Many factors contribute to stringling a train, first would be tight curves, and usually high draft forces, the opposite can hapen to where high buff forces push the train off to the outside of the curve. I recall a derailment in Denver, CO where the engineer used too much independent brake to stop and a car derailed and when he went to pull on them he stringlined the train into the river.
An empty car weighs from 30-40 tons, so weight does play a factor in helping keep the cars on the rail, also most railroads have restrictions on empty cars in a train, on the BNSF it would be no empties in the head 10 cars, where you would find the highest buff and draft forces. also As was said eariler no more than 1/3 the weight of the train can be in the rear 1/4 of the train. Engineers get a wheel(train list) at the start of their trip and an important part of pre-trip plannign is finding the empties and loads and where they are located and what measures need to be taken to alleviate any problems.
The major difference between models and real life, curves are not as sharp and weight is significant even for empties. Also, the railroads dont run trains 70 mph everywhere, only where it can be safely done. Sharp curves have speed restrictions, most modelers run at a constant speed wether runnign straight track or curve track.
One thing that nobody has brought up is that the curves on layouts almost always have a considerably smaller scale radius than the radius of curves on real railroads. The trains may be to scale, but the track layout are not.
Thanks folks! It looks like my question really does apply to the real world - as the situation does happen and is addressed in employee manuals and trainmen’s considerations.
After reading your postings, it confirms that the weight difference between an empty Lionel car versus heavier cars is typically more proportionally than the prototypes, and of course you have very trained, highly skilled folks at the throttle - who are under the very real pressure that a derailment - from any cause - is a major event. And of course in our model world we often push the limits (train speed, length, make-up, etc.) and a derailment is a fairly simple thing and almost always allows us a “do-over”.
The ‘best’ one I remember reading about happened on the Sumpter Valley, a narrow guage line in eastern Oregon. Basically, a train load of cattle stopped on an uphill curve, with the inside being the low side.
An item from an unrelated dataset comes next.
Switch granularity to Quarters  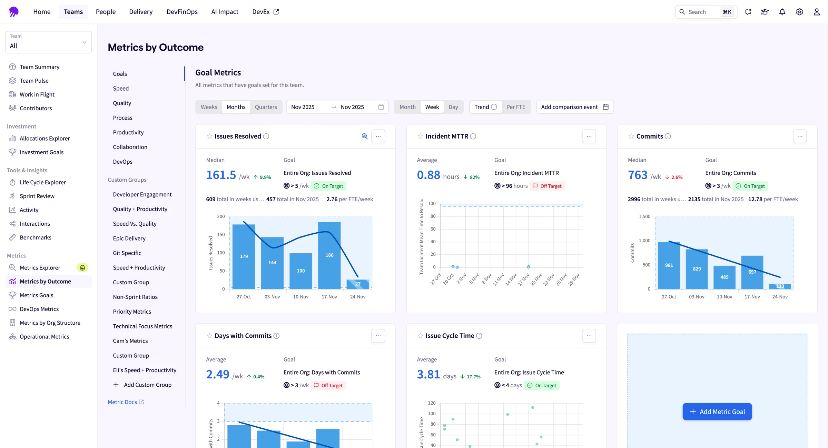point(266,107)
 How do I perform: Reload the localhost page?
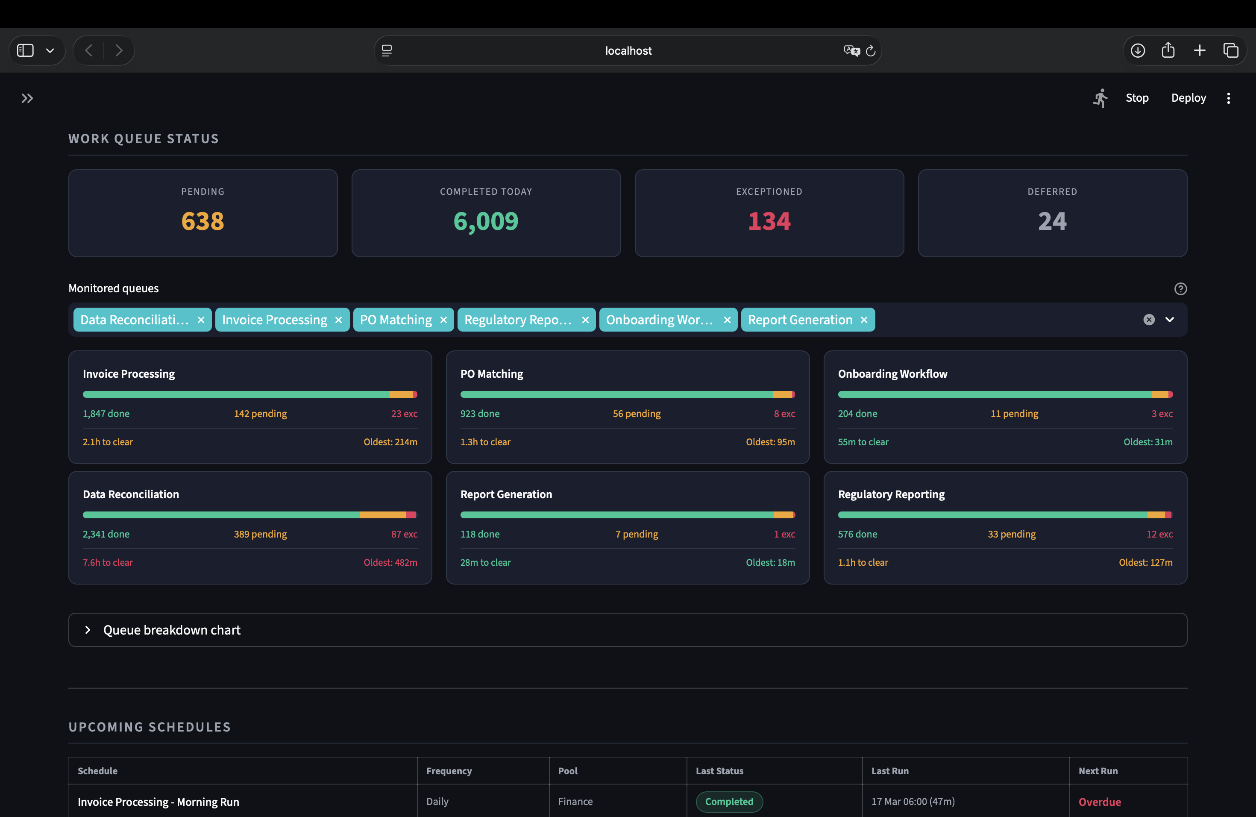click(871, 50)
The cattle all moved to inside to get a view of the engine, and when the engineer tried to start, the whole thing rolled over. Being wood narrow guage cars, most of the cattle just wandered away from the splinters
I was reading last night about how Great Northern had to limit the speed mainline trains could use when entering a passing track thru the curved leg of a turnout to 35 MPH because of the tightness of the curvature…and this was a No.20 turnout, about three times less sharp than a typical model railroader’s no. 6 mainline turnouts!!
IIRC in John Armstrong’s books he says that in HO a “broad” 33" radius curve would translate to the sharpest real mainline curve you would see, but it would be restricted to about 20 MPH.
Ishmael refers to a very good example of this sort of thing.
It wasn’t for nothing that ATSF spent $ millions back in 1972 to alter the routing at Summit on Cajon Pass in California. The actual grade was not reduced any significant amount, but the curves approaching the top of the pass were made much gentler, and thus much less likely to see long empty flats and autoracks spread on the ground.
(In the days of 40’ freight cars, it must not have been such an issue, at least at that location.)
I’ve only been a member of this forum for less than a year and have no experience with real railroading. But I am continually amazed at the complexity of this industry and have a new found respect for those who work daily, on what at times, can be a very dangerous occupation.
This ol-timer appreciates the work you guys do and I learn something new almost everyday.